DR. S. L. PEERAN, JUDICIAL MEMBER

AND T. K. JAYARAMAN, TECHNICAL MEMBER

FINAL ORDER NO. 1215 OF 2007

APPEAL NO. ST/23 of 2007

October 6, 2007

 

 

Section 68 of the Finance Act, 1994 - Payment of Service tax - Period 1-4-2003 to 29-02-2004 - Assessee had undertaken various activities in relation to clearing of goods and transporting same to and from manufacturer port - It was registered with department as cargo handling service provider and clearing and forwarding agent - Assessee had also undertaken above activities for various custom house agents on sub contract basis - Revenue viewed that assessee was liable to pay service tax on said service rendered by it in capacity of sub-contractor - Assessee through its letter informed department that its principals were paying service tax on consideration received by it from clients in respect of work sub-contracted to it - Assessee contended that in view of trade notice No.39 dated 11-6-1997 when CHA sub-contract their work and if CHA pays service tax then sub-contracting CHA need not pay Service tax - Revenue authorities did not verified fact that principals were paying service tax, rather through show cause notice dated 21-2-2005 demanded service tax from assessee under category of C&F agent and cargo handling service - Said demand was confirmed by adjudicating authority - On appeal, Commissioner (Appeals) remanded issue relating to C&F service but confirmed liability pertaining to cargo handling service - Whether since assessee had informed department one year before show cause notice was issued that, its principals were paying service tax, it was for department to verify that facts and take proper action - Held, Yes - Whether such failure of department could not be used against assessee to demand service tax when it was not liable in terms of trade notice/Circulars issued by department - Held, yes - Whether, therefore, appeal of assessee against impugned order was to be allowed - Held, yes

TRADE NOTICE

Trade Notice No.39 dated 11-6-2007 issued by CCE, Delhi

FACTS

The assessee was undertaking various activities in relation to the clearing of the goods and transporting the same to and from manufacturer port. The assessee was also issued with a registration certificate as clearing and forwarding agency within the premises of the port. It had undertaken the above activities for various Custom House Agents on sub-contract basis. In some other cases, the assessee had received cargo directly from the customer and not through CHA. In such cases it billed the customer directly. Revenue was of the view that the assessee was liable to pay service tax for the services rendered by it in the capacity of sub-contractors to CHAs. Accordingly, the adjudicating authority confirmed demand on the assessee under category of clearing and forwarding agent and cargo handling service.

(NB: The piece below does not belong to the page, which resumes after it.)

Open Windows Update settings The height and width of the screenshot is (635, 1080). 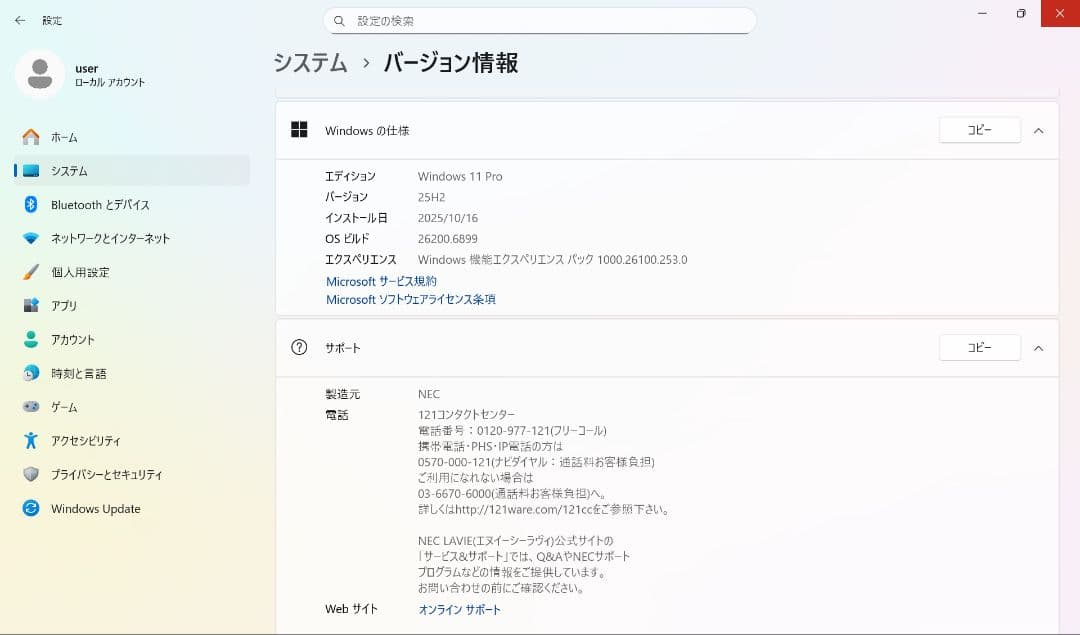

On appeal, the Commissioner (Appeals) remanded the issue relating to C&F services. However, he confirmed the liabilities pertaining to cargo handling services including interest and penalty.

On appeal:

HELD

The assessee had obtained registration from the department under the category of cargo handling service and C&F service. When the departmental auditor visited the assessee’s unit they were of the view that the services undertaken by the assessee would fall under the category of port services. Consequently, the assessee wrote to the departments on 12-4-2004 to cancel the registration under cargo handling service and issue registration under the category of Port Services. In response to the above letter the department wanted various particulars. On 6-7-2004, the assessee received a letter from the department requiring it to pay differential service tax. The assessee informed the department vide their letter dated 12-7-2004 that its principals were paying service tax on the consideration received by it from the clients in respect of work sub-contracted to it. However, revenue issued show cause notice dated 21-2-2005 alleging that the assessee had provided cargo handling services and C&F services for the period from 1-4-2003 to 29-2-2004. (Para 4)

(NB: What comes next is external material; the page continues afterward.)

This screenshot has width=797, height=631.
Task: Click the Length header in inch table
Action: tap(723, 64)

The assessee contended that the trade notice dated 11-6-1997 issued by the Commissioner of Central Excise, New Delhi had clarified that when CHAs sub-contract their work and if the CHA pays service tax then the sub-contracting CHA need not pay service tax. (Para 4)

The assessee in its letter dated 12-7-2004 had informed the department that it acted as sub-contractors to CHAs and its principals were collecting service tax from the customers including for the services rendered by the assessee. (Para 8)

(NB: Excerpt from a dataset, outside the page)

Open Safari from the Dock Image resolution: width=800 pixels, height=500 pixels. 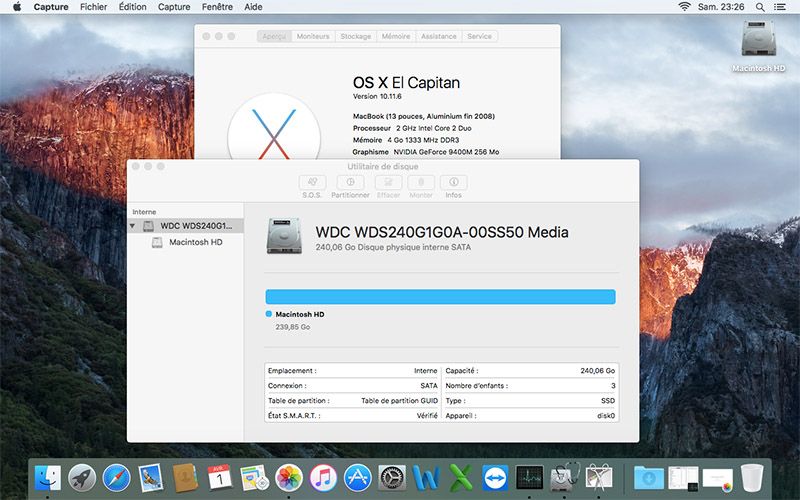point(116,477)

Neither the original authority nor the first appellate authorities had discussed the submission of the assessee with regard to sub-contracting and payment of service tax by the principals. There was no dispute regarding the fact that the services rendered by the assessee fell under the category of taxable service. The assessee was also not disputing that fact. (PARA 8.1)

It was not necessary that CHAs should sub-contract only a particular category of service. They can sub-contract any activity undertaken by them. When they deal with the customers directly and pay service tax there is no need for the sub-contractor to discharge service tax liability. This principle was applicable to all services and not only to particular services as stated by the department. The assessee had informed the department one year before the show cause notice was issued, that its principals were paying the service tax. It was for the department to verify the facts and take proper action. It was clear from the records that revenue was not very clear about the category to which the services rendered by the assessee belonged. There was no proper application of mind by the lower authorities to the submission made by the assessee. The impugned order with regard to the demand of service tax on the assessee in respect of cargo handling service and confirmation of interest and penal liabilities was not sustainable. The lower authorities had not stated the reasons for not following the trade notice/circulars issued by the department. Moreover, the concerned field officers had failed in their duty to verify whether the principals had discharged the service tax liability as stated by the assessee. This was sheer negligence on the part of the jurisdictional authorities. Before issuing show cause notice, the department ought to have verified the facts stated in the assessee’s letter. The failure of the department could not be used against the assessee to demand service tax when it was not liable in terms of a trade notices/circulars issued by the department. Hence, the appeal was to be allowed. (PARA 8.2)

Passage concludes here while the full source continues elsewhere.